═══ TRECHO

Desde meados de 2003 eu estava trabalhando no núcleo central do governo Lula, numa coisa que se chamava, precisamente, Núcleo de Assuntos Estratégicos da Presidência da República, o que nunca me impediu de formular julgamentos essencialmente críticos sobre a patota que alimentava sonhos de monopólio do poder, que eu ainda tentava transformar num projeto de governo, como revelado no trabalho abaixo.
Do projeto de poder a um
projeto de governo
Paulo Roberto de Almeida
Doutor em ciências sociais
Brasília, 27 de janeiro de 2004
revista Espaço Acadêmico (Ano
III, nº 33, fevereiro 2004)
1. A “Atlântida” do projeto nacional
Mistério
insondável parece ser o da “Atlântida” dos projetos de governo do maior partido
do Ocidente, atualmente ocupando o governo no maior país da América do Sul. Em
algum momento de um passado indefinido, ainda não identificado exatamente pelos
guardiães dos registros históricos e das coordenadas geográficas, esse imenso e
vibrante continente, rico em idéias mágicas, regurgitando de vontade política e
submergido num mar cartorial de projetos nacionais, parece ter-se perdido nas
brumas de um cataclismo obscuro e incomensurável. Os vagalhões provocados pelo
que deve ter sido uma ruptura fundamental das placas geológicas do projeto de
governo permaneceram aparentemente indetectáveis nos sismógrafos dos
observadores políticos e com isso a Atlântida do projeto nacional desapareceu
da vista dos cartógrafos.
Tudo indica que o
projeto de governo, se algum dia existiu, foi tragado pela vitória eleitoral,
permanecendo em seu lugar apenas o projeto de poder. Pelo menos foi o que
disseram alguns arautos do ancien régime,
mas tudo pode não passar de lutas inter-clânicas que não deveriam impedir esse
maior partido de apresentar o seu projeto de governo. O curioso é que não
faltavam idéias e concepções sobre como deveria ser o projeto nacional. De repente,
tudo isso desapareceu e ficamos com a administração do que é possível e uma
grande esperança carente de resultados efetivos.

══════
═══ ITENS FORNECIDOS

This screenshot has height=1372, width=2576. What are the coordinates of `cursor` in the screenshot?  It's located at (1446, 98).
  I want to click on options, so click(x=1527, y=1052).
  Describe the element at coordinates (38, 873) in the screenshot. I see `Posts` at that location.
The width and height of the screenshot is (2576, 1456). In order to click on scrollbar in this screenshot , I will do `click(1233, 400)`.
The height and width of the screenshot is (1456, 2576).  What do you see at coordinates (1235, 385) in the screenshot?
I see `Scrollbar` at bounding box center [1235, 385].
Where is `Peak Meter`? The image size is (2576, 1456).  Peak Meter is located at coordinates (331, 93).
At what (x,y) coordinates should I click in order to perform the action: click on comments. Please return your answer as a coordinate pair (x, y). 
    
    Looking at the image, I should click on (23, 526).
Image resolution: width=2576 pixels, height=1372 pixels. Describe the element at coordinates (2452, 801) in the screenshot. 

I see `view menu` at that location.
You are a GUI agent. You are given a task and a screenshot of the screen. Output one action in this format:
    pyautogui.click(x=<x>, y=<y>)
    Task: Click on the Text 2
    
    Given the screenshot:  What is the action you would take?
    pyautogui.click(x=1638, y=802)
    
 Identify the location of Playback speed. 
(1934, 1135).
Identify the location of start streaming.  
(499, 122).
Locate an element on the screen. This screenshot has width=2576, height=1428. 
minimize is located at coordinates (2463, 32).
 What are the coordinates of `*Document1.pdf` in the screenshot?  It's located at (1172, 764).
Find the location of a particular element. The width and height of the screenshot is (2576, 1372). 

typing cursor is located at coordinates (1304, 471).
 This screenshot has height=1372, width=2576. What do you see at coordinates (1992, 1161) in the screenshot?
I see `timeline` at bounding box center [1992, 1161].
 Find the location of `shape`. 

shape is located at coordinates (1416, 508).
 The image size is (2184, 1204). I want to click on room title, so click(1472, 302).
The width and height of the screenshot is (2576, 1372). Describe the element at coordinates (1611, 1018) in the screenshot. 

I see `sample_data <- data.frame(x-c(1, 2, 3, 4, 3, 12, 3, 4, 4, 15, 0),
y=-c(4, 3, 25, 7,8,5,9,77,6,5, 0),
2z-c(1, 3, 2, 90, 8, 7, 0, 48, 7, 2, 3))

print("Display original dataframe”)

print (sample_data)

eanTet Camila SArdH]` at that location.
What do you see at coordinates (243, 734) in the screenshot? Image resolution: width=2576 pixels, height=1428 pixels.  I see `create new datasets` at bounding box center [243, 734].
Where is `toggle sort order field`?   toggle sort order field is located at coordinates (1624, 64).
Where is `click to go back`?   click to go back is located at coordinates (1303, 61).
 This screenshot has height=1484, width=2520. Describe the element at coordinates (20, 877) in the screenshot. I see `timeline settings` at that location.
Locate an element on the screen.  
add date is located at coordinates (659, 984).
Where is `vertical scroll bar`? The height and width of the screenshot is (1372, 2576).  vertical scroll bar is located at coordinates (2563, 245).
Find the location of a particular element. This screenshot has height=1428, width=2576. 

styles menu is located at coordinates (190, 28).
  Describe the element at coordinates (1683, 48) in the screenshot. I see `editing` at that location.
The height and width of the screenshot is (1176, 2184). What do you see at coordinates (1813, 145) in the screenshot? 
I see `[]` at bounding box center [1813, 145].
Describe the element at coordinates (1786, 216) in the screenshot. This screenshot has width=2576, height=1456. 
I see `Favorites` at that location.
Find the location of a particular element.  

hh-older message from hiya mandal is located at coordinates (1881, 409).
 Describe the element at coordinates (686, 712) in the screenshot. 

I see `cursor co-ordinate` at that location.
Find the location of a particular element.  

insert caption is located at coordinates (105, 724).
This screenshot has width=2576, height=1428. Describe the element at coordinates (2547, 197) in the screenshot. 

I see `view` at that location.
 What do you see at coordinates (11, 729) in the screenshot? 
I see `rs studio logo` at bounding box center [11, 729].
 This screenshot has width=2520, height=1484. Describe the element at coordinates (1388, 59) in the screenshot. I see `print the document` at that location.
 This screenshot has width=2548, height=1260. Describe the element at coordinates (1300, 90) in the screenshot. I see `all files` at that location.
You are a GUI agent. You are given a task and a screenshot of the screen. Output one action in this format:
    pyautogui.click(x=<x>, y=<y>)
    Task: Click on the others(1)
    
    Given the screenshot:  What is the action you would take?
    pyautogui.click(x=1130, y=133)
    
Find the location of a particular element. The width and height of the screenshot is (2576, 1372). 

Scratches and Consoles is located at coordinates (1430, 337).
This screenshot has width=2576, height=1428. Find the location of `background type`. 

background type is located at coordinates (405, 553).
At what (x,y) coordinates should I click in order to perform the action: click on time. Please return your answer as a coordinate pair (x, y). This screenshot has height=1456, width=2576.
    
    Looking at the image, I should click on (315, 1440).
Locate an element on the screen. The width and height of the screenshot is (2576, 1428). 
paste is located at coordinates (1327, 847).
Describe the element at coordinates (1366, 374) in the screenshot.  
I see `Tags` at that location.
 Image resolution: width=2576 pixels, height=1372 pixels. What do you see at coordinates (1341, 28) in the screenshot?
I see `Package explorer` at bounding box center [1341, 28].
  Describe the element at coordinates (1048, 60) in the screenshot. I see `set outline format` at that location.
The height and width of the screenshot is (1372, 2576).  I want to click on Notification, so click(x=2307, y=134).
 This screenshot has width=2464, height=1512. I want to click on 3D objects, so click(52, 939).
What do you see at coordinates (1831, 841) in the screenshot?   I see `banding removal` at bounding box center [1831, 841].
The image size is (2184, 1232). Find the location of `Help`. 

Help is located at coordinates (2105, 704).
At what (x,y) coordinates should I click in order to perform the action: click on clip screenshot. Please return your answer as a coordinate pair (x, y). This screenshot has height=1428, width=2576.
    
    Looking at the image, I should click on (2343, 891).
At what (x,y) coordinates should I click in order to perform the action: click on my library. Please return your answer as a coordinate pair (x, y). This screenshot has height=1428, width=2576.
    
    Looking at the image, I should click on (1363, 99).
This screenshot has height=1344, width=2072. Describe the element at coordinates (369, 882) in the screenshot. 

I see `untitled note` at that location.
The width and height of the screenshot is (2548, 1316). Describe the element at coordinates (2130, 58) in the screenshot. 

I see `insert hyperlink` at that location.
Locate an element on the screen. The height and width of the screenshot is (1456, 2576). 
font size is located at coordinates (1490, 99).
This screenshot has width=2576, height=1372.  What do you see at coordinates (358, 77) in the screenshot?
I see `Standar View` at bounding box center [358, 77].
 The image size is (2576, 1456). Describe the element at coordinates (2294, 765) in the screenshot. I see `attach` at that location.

══════

_ENUNCIADO 1_.
No trecho sobre o projeto de governo, reescreva a parte que começa com as palavras "Tudo indica que" e termina com "de resultados efetivos.", substituindo "esperança" por "expectativa".
_ENUNCIADO 2_.
Responda com base no trecho sobre o projeto de governo:
(a) Em que cidade e data o texto foi escrito?
(b) Em que revista ele foi publicado?
(c) Segundo o autor, o que teria tragado o projeto de governo?
_ENUNCIADO 3_.
Prossiga o ensaio sobre o projeto de governo a partir de sua última frase.
Os itens não têm nenhum papel nesta atividade.

_RESPOSTA 1_.
Tudo indica que o
projeto de governo, se algum dia existiu, foi tragado pela vitória eleitoral,
permanecendo em seu lugar apenas o projeto de poder. Pelo menos foi o que
disseram alguns arautos do ancien régime,
mas tudo pode não passar de lutas inter-clânicas que não deveriam impedir esse
maior partido de apresentar o seu projeto de governo. O curioso é que não
faltavam idéias e concepções sobre como deveria ser o projeto nacional. De repente,
tudo isso desapareceu e ficamos com a administração do que é possível e uma
grande expectativa carente de resultados efetivos.

_RESPOSTA 2_.
(a) Em Brasília, em 27 de janeiro de 2004.
(b) Na revista Espaço Acadêmico.
(c) A vitória eleitoral.

_RESPOSTA 3_.
Como isso foi
possível? A despeito das diretrizes de governo do primeiro semestre de 2002,
dos compromissos prometedores firmados em meados do ano, das propostas
medianamente claras enunciadas logo após a vitória, do trabalho de diagnóstico
e de sistematização de propostas de toda uma equipe de transição no final desse
mesmo ano e de um rico discurso de posse no primeiro dia de 2003, a linha de
continuidade entre a conquista do poder e a administração do governo parece ter
se rompido em algum ponto desse itinerário, sem que seja possível, agora, ver
de modo claro quem cortou o fio de Ariadne ou quem embaralhou as estrelas de Ulisses.
Perdido nas profundezas do mar do Estado real – e não aquele imaginado nas
pranchetas oceânicas da arquitetura oposicionista ‑ , o projeto de governo, se
existente, ainda está tentando alcançar as praias de Ítaca, mas o rumo é
indefinido. De fato, o governo navega em sua própria odisséia, sem que se saiba
quando e aonde, exatamente, ele quer ou pretende chegar.
Sim, sabemos das
linhas básicas do grande plano estratégico: desenvolvimento com inclusão
social, mas a carta de navegação — os comandantes antigamente falavam de
“derrota”, ou seja, curso ou itinerário — aparece com imensos claros de mar
bravio e muitas terras incógnitas. Enfim, segundo alguns representantes do ancien régime, por certo maldosos, o
partido da reforma tinha um projeto de poder, mas não consegue apresentar um
projeto de governo. Será isso verdade?
Seria possível
desmentir esses oposicionistas e até mesmo alguns antigos aliados, hoje mais
preocupados em redigir manifestos de protesto do que em ajudar a conceber
planos de governo? Alguém poderia dizer qual é o projeto de governo da atual
maioria e, se for possível, não de forma reativa ou simplesmente
circunstancial, mas com base nos grandes princípios de atuação do partido da
reforma, naquelas diretrizes de transformação da sociedade brasileira que
sempre constituíram sua marca distintiva no panorama político nacional?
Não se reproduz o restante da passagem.